MAPPING THREE-DIMENSIONAL ENVIRONMENTS USING RGB-D and LiDAR SENSORS APPLIED TO MOBILE ROBOTICS
ROS; Occupancy grid; SLAM; RTAB-Map; HECTOR SLAM; vSLAM; RGB-D; LiDAR; Robotics;
The autonomous action of a robot is directly related to the way it perceives the environment around it. One of the main tasks of an autonomous robot is to be able to understand the complexity of the environment in which it is inserted. This complexity is due to the shape of the objects that are present in the environment, such as tables, chairs, boxes, walls, among others. For this, sensors such as: LiDAR, RGB and RGB-D cameras are used to perceive the world outside the robot. The method that perceives the external environment is known as SLAM - Simultaneous Localization and Mapping.

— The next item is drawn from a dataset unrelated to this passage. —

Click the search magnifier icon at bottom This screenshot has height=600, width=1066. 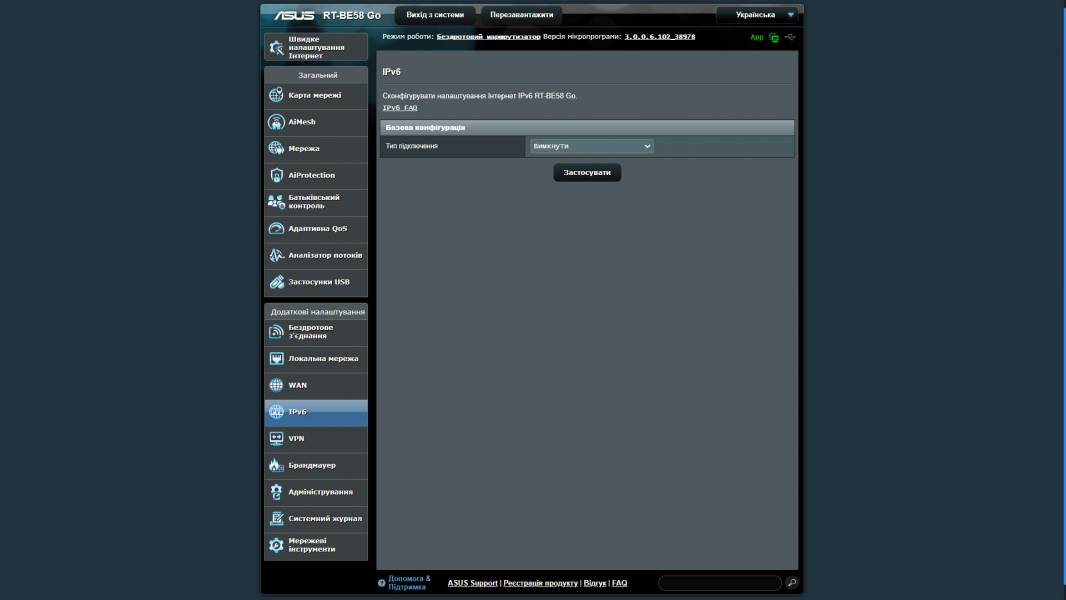pyautogui.click(x=792, y=582)
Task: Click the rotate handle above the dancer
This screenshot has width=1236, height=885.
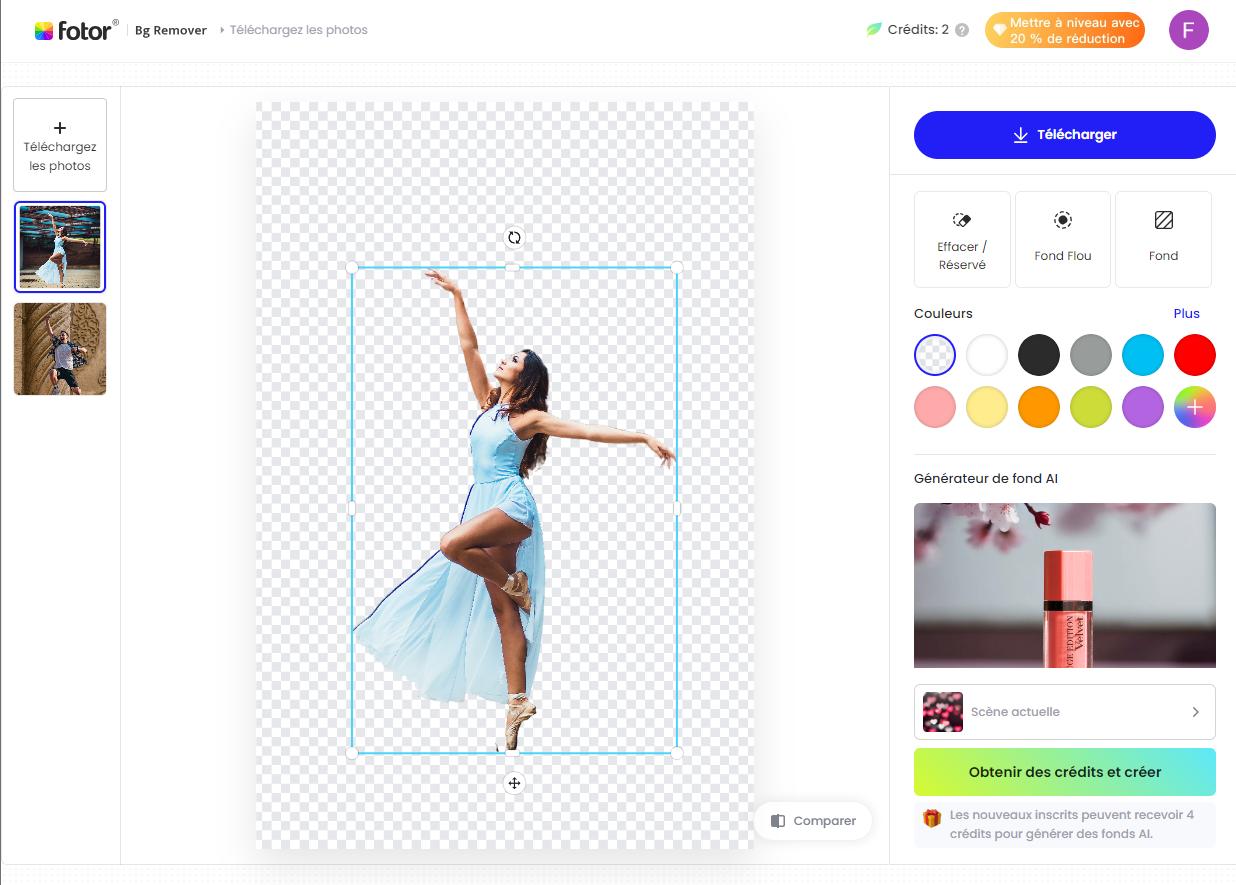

In SLAM, the environment is modeled using sensors and an environment map is created iteratively as the robot moves. This work addresses the mapping of three-dimensional environments on a two-dimensional map using LiDAR and RGB-D sensors. For this, the LiDAR SICK LMS111 sensor and the Microsoft Kinect RGB-D sensor coupled to the mobile terrestrial robot HUSKY A200 were used. Using GAZEBO, a 3D model from the Robotics Laboratory of the Federal University of Bahia, the 3D model of the HUSKY robot and the SICK and Kinect sensors, the SLAM algorithms were used: HECTOR SLAM and RTAB-Map to produce an occupation map two-dimensional over a fixed path. The methods were able to represent the objects contained in the environment, which for trajectory planning activity is essential to have a consistent and true to reality map.